In January this year, Union Minister for Shipping, Nitin Gadkari, along with railways minister Piyush Goyal, flagged off Container Corporation of India’s (Concor) coastal freight shipping service from Kandla port to Tuticorin via Mangalore and Kochi. What was important was the symbolism — Concor is an Indian railways company, explicitly venturing into coastal shipping. Also important was the fact that the two Union ministers (who between them decide policy on all the major transport infrastructure sectors) were together at the event highlighting the importance of the interconnection between different modes of transport.
Since then Concor has gone further — in September it opened a freight shipping service from Krishnapatnam port in Andhra Pradesh to the port of Chittagong in Bangladesh. This followed the broadening of the Inland Water Transit and Trade protocol between the two countries in 2018 to cover more ports.
These moves, small in themselves, are critical components in the much broader plan of inducing what logistics professionals call the ‘modal shift’. Enabling freight to be transported through modes other than roads and railways is key to reducing costs and making Indian goods more competitive in global markets. Waterways has till now been the missing link.
The cost of freight movement by road is Rs 2.58 per ton-kilometre, compared with Rs 1.41 per ton-km for rail and Rs 1.06 per ton-km for waterways. Yet, it is the high cost option, road transport which accounts for the bulk of Indian freight transport – close to 60 per cent. Coastal shipping and inland waterways account for barely 7 per cent of freight transport in India, compared with 24 per cent in China and 11 per cent in Germany. The over-reliance on roads has meant that the cost of logistics as a share of the price of final goods is around 18 per cent in India, compared with just 9-10 per cent in developed countries. Water transport is obviously also less polluting as compared to road transport.

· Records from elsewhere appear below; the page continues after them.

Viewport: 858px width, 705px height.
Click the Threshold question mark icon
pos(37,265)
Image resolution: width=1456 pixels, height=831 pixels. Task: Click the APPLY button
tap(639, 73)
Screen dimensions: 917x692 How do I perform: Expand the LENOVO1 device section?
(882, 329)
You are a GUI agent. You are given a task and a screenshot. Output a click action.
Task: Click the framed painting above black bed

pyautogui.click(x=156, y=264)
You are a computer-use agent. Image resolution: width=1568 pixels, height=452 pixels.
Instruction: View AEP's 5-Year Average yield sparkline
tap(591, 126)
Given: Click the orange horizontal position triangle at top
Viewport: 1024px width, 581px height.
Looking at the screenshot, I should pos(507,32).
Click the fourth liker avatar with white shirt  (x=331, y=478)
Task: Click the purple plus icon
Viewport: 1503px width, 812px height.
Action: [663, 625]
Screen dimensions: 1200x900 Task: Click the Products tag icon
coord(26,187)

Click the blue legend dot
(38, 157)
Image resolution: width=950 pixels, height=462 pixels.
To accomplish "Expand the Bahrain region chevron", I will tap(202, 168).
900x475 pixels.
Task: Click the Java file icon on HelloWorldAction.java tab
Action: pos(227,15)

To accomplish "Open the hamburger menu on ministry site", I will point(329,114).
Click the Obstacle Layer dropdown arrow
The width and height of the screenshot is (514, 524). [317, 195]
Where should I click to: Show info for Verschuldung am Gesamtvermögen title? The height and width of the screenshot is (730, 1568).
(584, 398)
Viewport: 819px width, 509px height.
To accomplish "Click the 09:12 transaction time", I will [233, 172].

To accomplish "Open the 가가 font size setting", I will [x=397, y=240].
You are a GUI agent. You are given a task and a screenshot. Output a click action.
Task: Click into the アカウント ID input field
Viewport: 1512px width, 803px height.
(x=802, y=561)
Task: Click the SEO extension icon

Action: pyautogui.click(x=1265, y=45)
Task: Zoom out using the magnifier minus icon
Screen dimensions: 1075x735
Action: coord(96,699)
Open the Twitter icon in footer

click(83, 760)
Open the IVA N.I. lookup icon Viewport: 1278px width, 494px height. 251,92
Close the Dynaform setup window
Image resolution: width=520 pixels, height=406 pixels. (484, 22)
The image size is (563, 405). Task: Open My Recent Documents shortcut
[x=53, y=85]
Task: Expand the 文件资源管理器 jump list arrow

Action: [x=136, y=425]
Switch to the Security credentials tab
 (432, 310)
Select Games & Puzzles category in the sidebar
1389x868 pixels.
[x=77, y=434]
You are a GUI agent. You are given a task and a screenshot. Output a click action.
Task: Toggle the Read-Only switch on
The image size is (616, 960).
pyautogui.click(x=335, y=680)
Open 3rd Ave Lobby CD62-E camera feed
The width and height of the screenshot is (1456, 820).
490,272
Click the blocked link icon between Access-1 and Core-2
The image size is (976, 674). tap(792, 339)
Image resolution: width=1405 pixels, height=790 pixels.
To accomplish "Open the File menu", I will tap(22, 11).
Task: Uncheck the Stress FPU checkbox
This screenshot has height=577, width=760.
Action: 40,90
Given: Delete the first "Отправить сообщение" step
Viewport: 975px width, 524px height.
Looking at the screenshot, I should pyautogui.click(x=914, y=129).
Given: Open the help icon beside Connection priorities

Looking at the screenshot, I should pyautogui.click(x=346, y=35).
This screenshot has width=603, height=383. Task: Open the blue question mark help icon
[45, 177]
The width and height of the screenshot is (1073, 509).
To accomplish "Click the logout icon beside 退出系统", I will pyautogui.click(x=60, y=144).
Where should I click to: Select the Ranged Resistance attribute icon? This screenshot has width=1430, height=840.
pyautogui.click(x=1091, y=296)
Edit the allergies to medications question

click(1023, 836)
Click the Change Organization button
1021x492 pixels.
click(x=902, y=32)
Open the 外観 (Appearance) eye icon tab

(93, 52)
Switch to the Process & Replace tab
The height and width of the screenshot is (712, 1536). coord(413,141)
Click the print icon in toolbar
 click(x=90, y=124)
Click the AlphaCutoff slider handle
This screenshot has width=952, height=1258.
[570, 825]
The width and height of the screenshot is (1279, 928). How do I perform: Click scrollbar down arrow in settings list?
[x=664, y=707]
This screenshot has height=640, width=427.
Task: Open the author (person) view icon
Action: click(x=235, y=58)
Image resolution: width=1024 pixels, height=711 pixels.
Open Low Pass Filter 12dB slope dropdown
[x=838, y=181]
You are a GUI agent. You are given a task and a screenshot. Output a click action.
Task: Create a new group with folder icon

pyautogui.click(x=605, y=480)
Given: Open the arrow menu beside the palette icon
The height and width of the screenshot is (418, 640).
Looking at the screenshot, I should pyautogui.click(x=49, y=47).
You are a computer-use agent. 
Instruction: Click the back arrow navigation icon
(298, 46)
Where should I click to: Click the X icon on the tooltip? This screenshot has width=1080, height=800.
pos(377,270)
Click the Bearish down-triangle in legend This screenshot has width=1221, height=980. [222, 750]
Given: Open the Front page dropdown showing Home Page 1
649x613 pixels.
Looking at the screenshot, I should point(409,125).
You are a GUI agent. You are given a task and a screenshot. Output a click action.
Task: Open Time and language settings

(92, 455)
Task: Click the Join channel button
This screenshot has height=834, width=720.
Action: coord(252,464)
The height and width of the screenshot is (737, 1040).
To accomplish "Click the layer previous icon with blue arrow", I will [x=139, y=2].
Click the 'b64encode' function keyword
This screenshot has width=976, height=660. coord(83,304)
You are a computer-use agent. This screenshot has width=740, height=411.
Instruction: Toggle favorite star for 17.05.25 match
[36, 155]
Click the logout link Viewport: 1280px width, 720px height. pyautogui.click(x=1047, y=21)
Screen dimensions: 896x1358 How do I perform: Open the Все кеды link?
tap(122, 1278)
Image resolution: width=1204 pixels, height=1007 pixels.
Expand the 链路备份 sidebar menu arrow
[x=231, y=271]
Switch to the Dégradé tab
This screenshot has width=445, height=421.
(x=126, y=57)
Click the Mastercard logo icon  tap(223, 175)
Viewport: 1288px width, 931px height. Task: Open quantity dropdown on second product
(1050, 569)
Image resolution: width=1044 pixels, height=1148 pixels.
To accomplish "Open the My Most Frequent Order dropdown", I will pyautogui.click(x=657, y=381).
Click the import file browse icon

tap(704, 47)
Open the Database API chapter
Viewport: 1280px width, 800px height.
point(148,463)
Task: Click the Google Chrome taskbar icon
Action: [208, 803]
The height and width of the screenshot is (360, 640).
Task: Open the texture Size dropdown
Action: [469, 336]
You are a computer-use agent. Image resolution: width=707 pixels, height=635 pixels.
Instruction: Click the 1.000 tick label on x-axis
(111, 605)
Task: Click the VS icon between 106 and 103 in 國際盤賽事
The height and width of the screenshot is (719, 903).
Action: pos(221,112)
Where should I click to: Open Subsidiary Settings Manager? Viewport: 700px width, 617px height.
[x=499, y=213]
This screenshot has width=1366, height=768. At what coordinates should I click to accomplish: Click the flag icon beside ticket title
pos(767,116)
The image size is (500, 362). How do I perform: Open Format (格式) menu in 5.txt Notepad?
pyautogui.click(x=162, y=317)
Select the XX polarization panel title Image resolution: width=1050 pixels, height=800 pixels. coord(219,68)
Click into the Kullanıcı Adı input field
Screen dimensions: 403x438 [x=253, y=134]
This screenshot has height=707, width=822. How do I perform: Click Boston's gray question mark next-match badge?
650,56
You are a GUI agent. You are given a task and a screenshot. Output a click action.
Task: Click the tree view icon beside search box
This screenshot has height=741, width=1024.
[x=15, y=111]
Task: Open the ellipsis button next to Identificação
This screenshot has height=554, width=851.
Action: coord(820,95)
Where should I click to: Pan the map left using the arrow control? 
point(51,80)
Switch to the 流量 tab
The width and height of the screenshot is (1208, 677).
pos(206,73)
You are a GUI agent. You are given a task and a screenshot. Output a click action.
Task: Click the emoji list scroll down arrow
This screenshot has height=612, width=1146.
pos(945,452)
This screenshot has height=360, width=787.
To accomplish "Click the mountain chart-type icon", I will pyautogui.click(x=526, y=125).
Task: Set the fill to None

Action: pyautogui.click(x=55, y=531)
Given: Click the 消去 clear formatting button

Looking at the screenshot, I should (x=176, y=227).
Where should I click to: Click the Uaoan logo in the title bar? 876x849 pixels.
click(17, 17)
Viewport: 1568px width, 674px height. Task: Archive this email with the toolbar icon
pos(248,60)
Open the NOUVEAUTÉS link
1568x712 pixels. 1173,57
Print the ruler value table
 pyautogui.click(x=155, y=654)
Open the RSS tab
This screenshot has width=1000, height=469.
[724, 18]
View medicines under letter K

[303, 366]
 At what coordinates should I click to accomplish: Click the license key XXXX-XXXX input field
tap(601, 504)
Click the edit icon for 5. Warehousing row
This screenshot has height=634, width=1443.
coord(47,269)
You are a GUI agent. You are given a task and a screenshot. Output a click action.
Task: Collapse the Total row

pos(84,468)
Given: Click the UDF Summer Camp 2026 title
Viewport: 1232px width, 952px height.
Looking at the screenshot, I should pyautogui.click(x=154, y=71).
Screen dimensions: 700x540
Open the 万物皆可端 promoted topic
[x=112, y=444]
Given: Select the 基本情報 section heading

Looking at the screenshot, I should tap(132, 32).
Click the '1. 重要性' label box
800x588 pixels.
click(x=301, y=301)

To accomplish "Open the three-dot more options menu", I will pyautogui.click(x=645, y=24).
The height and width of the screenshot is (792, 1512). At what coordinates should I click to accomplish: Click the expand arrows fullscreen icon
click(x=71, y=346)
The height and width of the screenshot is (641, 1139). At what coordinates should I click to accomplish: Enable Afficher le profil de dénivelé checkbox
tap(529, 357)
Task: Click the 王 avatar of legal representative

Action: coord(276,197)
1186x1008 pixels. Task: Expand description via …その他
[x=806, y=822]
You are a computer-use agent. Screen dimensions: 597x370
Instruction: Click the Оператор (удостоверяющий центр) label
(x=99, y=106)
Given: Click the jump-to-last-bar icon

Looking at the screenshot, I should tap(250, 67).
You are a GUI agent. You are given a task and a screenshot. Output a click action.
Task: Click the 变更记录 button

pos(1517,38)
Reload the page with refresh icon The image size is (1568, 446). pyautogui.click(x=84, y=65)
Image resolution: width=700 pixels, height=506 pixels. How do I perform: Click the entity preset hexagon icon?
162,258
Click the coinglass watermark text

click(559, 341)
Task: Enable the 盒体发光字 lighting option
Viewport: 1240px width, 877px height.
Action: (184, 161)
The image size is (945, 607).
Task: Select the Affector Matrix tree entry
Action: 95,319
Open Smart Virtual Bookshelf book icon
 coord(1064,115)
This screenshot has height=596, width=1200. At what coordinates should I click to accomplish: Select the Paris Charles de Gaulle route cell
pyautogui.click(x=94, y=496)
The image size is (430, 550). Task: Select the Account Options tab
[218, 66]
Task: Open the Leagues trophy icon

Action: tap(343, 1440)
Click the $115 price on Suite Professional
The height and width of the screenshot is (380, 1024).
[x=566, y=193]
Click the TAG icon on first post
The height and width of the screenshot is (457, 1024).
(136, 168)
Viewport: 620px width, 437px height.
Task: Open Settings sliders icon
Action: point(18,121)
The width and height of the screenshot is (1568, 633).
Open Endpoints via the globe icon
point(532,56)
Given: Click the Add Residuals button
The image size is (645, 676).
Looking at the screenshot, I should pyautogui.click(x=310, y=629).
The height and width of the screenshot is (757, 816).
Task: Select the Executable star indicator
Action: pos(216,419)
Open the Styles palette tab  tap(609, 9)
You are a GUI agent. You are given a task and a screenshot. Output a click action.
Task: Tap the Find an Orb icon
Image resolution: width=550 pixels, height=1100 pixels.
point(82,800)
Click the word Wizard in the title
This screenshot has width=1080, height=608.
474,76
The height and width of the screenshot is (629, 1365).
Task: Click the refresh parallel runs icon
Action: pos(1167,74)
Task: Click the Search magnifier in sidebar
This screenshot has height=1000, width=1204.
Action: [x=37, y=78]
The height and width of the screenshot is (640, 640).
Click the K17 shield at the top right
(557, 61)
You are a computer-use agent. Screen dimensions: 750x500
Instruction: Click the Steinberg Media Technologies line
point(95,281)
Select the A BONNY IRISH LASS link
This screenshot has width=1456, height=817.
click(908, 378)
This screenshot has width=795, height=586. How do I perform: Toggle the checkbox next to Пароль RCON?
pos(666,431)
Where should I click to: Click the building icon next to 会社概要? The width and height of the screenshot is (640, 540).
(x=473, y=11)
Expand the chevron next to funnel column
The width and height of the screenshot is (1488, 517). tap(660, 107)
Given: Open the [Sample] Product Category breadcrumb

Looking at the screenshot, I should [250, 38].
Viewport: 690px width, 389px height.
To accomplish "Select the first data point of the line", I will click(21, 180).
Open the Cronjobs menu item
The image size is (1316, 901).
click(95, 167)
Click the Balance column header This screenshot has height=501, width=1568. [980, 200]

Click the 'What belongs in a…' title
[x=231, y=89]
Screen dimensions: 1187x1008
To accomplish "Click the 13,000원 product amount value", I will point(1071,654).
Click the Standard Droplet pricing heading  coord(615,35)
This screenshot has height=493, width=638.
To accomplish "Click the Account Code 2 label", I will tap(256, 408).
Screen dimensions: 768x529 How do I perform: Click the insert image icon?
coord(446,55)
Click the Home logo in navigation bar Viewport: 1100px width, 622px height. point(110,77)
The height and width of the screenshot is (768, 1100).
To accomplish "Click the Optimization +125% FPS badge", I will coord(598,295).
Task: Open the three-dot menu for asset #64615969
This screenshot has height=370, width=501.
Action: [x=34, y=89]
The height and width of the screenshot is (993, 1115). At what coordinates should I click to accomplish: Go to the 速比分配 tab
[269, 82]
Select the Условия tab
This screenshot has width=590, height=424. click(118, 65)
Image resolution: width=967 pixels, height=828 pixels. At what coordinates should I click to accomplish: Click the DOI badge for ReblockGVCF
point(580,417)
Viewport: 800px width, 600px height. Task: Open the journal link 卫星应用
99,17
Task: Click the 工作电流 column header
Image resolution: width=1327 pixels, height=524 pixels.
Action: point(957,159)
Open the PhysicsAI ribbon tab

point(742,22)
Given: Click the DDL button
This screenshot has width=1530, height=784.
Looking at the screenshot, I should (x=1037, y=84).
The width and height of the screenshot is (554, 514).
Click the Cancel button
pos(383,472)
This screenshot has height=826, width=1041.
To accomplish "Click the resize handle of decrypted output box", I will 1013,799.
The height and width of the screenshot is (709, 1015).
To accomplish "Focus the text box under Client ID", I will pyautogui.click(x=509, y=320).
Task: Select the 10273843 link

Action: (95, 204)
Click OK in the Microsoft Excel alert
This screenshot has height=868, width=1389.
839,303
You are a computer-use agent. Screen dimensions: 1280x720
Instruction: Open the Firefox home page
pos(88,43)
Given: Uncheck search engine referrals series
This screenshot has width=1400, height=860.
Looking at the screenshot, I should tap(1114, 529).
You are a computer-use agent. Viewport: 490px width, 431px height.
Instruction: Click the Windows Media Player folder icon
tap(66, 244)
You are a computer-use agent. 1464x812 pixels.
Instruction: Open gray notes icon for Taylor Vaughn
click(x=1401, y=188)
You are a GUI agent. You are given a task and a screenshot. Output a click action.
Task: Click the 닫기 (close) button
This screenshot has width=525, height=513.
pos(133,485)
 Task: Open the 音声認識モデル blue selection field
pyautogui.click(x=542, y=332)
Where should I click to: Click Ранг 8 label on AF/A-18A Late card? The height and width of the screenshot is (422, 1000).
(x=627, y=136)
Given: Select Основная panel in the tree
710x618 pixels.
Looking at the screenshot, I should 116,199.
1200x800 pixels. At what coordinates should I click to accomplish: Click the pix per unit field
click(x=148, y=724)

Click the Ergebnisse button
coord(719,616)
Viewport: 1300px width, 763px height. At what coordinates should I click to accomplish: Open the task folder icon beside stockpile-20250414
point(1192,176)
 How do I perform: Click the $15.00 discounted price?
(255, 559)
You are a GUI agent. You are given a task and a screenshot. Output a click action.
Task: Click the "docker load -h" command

The need for such a shift has long been recognised by the government. In 2015 it launched the ambitious Sagarmala project to develop water freight transport. The project involved developing new ports, enhancing port connectivity and port linked industrialization. Augmenting inter-modal connectivity is especially important. Much of the cost advantages of waterways get lost if shippers find themselves bogged down at terminals waiting for freight to be moved from truck or rail to ship.
The cost of freight movement by road is ~2.58 per ton-kilometre, compared with Rs 1.41 per ton-km for rail and Rs 1.06 per ton-km for waterways
Since the launch of Sagarmala, a slew of other reforms have followed. Amendments passed to the Central Road Fund Act in 2017 aimed to use 2.5 per cent of the funds collected for waterways development (India currently has 14,500 km of navigable inland waterways). Early last year, the Indian government eased cabotage rules to enable foreign flagged container ships to ply freight on local coastal routes. The government has also put in motion the Jal Marg Vikas project to enhance commercial navigation of vessels of size 1,500-2,000 deadweight tons on National Waterway-I between Haldia and Varanasi at a cost of Rs 5,369 crore. The project is expected to be completed by 2023. A landmark for the project was reached just a couple of months before Concor’s venture into coastal shipping kicked off, when Prime Minister Narendra Modi received the MV Rabindranath Tagore at Varanasi. The ship had moved 16 truckloads of freight belonging to beverages giant Pepsi from Kolkata.
Progress on Sagarmala too, four years on, has been encouraging. The government claims that as of September, 125 projects have been completed under the programme, at a total cost of Rs 31,447 crore. These include LNG terminals at Ennore and Mundra port, each at the cost of over Rs 5,000 crore, and modernisation of JNPT port for a total of Rs 6,600 crore. But it’s early days yet — a whopping Rs 5.7 trillion of projects (1,314 projects in total) is in the pipeline.
Over the next few years, around Rs 90,000 crore is required to be invested in the water transport sector, according to an estimate by Jagannarayan Padmanabhan of Crisil and Sudipta Saha in an article last year. The authors call for tax subsidies to incentivise transport by water over road, and for efficient handling of cargo at inland terminals. Incentivising industries adjacent to national waterways to use water transport is also an option. At the other end, governments could also impose heavier taxes for long-haul road transport of coal and inflammable material and ‘nudge’ transporters to shift to waterways for long-haul carriage (where the efficiencies of water transport kick in).
For a long time, the focus was on encouraging shippers to move from roads to railways. But with investments in Sagarmala taking off and other enabling policy changes getting the go-ahead, it looks like it will actually be waterways, hitherto a much-neglected sector, finally getting the attention it deserves. But this effort needs to be pushed harder.